You could go down to Ballyhaunis, for example, in the wilds of winter, or maybe Claremorris, or rain-sodden Ballycroy out on the Mullet peninsula, and ask the locals to evaluate in terms of aesthetic appeal the following local structures: a bicycle shed, a pig sty, a slurry pit, an abandoned national school, a railway siding, a half-built dancehall, a stack of turf, the parish hall, the local midwife and a handball alley.
And damned if you would get one single person, bar only perhaps the local schoolmaster, or the parish priest if it was one of his sober days, to differentiate between them at all. In all likelihood they would say they were all grand and then bring you in for a cup of tea or something stronger and tell you not to be bothering your head with such nonsense.
But we did know one thing. We knew what open space was. We knew it unconsciously, so we didn't even think about it. We certainly did not need to have it explained to us in the manner it was explained the other day at the Spencer Dock hearings.
The definition was taken from the 1999 Dublin City Development Plan, and it defined local space as "any land, including water, whether enclosed or not, on which there are no buildings, or of which not more than 5 per cent is covered with buildings, and the remainder of which is laid out as a garden or for the purposes of recreation, or lies waste or unoccupied: it also includes school playing fields, playgrounds, urban farms and forests". The bit about "any land including water" is good. There is a philosophical depth to that, and almost as much in the "urban farm", which gives the lie to the slanderous notion that planners see only what is physically put in front of them. I don't doubt that it was planners, too, who came up with the enchanting notion of the "country town", though we still await a definition.

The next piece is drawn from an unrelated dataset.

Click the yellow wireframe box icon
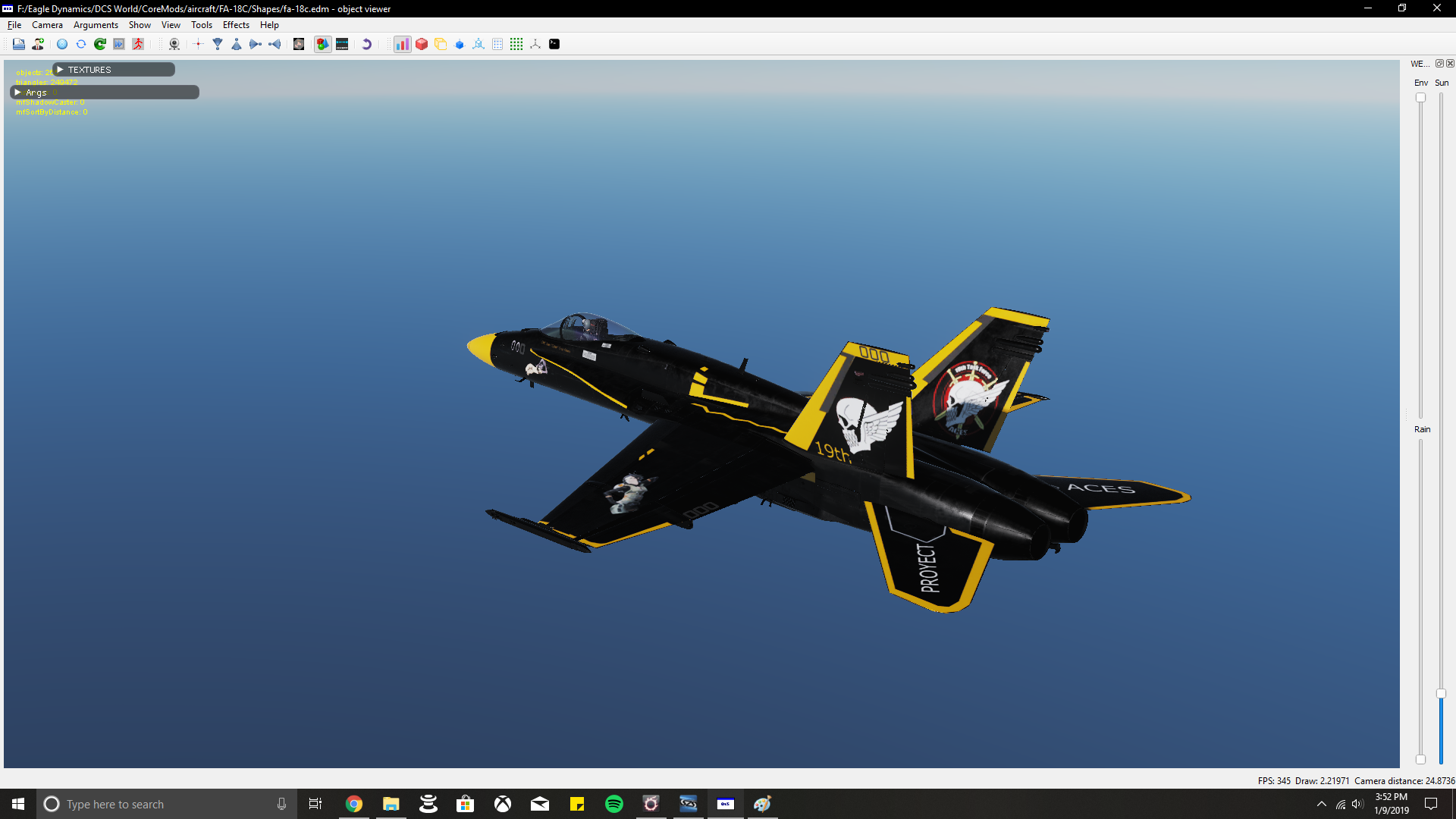The height and width of the screenshot is (819, 1456). [x=441, y=44]
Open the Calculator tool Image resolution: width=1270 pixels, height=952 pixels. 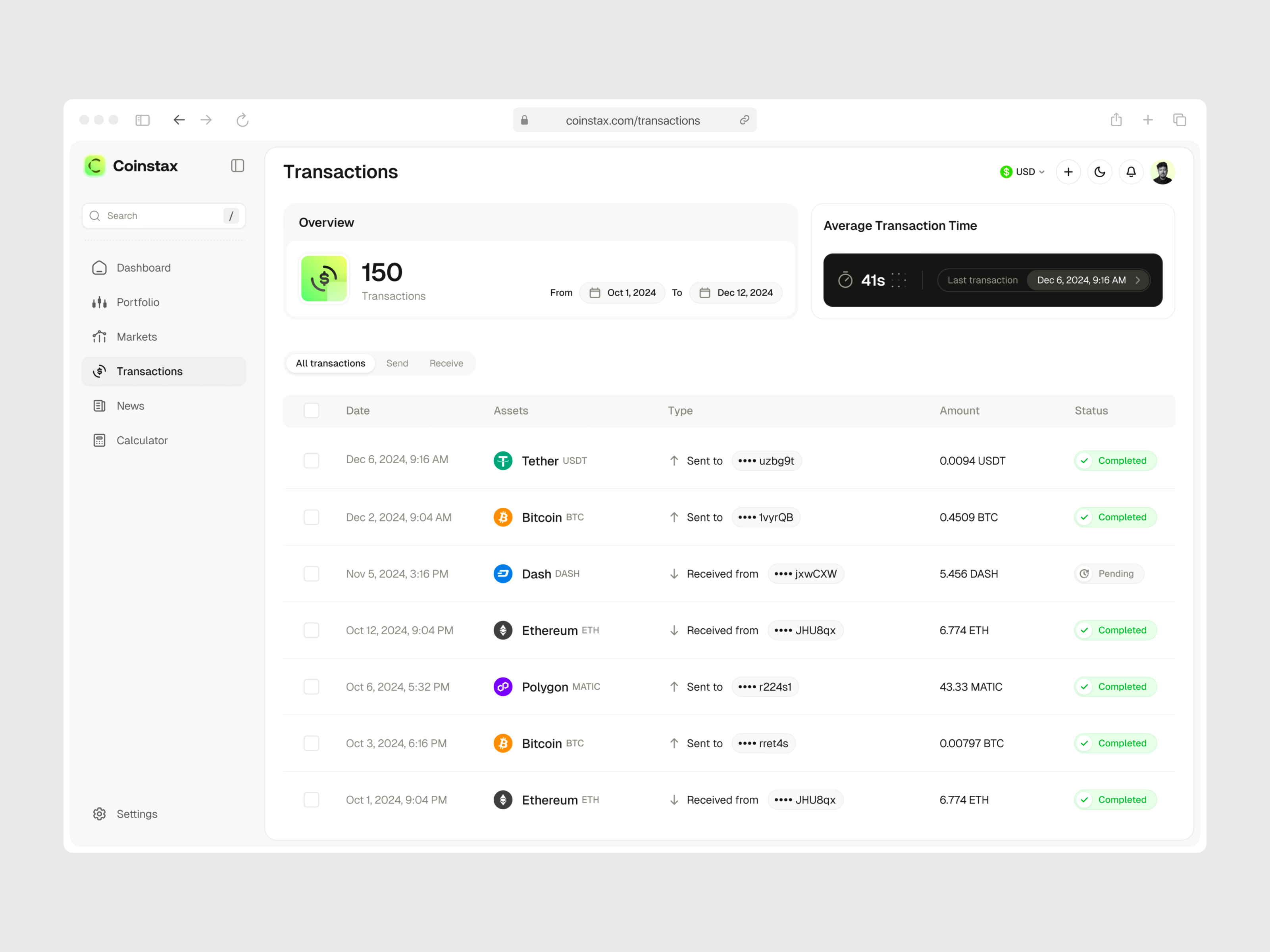click(x=141, y=440)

In the wilds of rural Ireland in days gone by, it was the notion of enclosed space that was alien to us. Drenched as we were from incessant rain, and up to our waists in bogland anyway, land and water were all the same to us; they merged seamlessly.
Indeed, there was so much water of one kind or another about that the only time our parents ever needed to actually use the Irish word for it, namely uisce, was when they felt the need of a sup of uisce beatha, which was often enough, as I recall. That was the only uisce of which there never seemed to be enough about.
With this kind of ignorant country background shared by so many of us urban dwellers, it is no wonder we are now confused when developers take a 52-acre city-centre site, outline a plan to enclose this vast area in concrete and glass and at the same time talk so much about open space.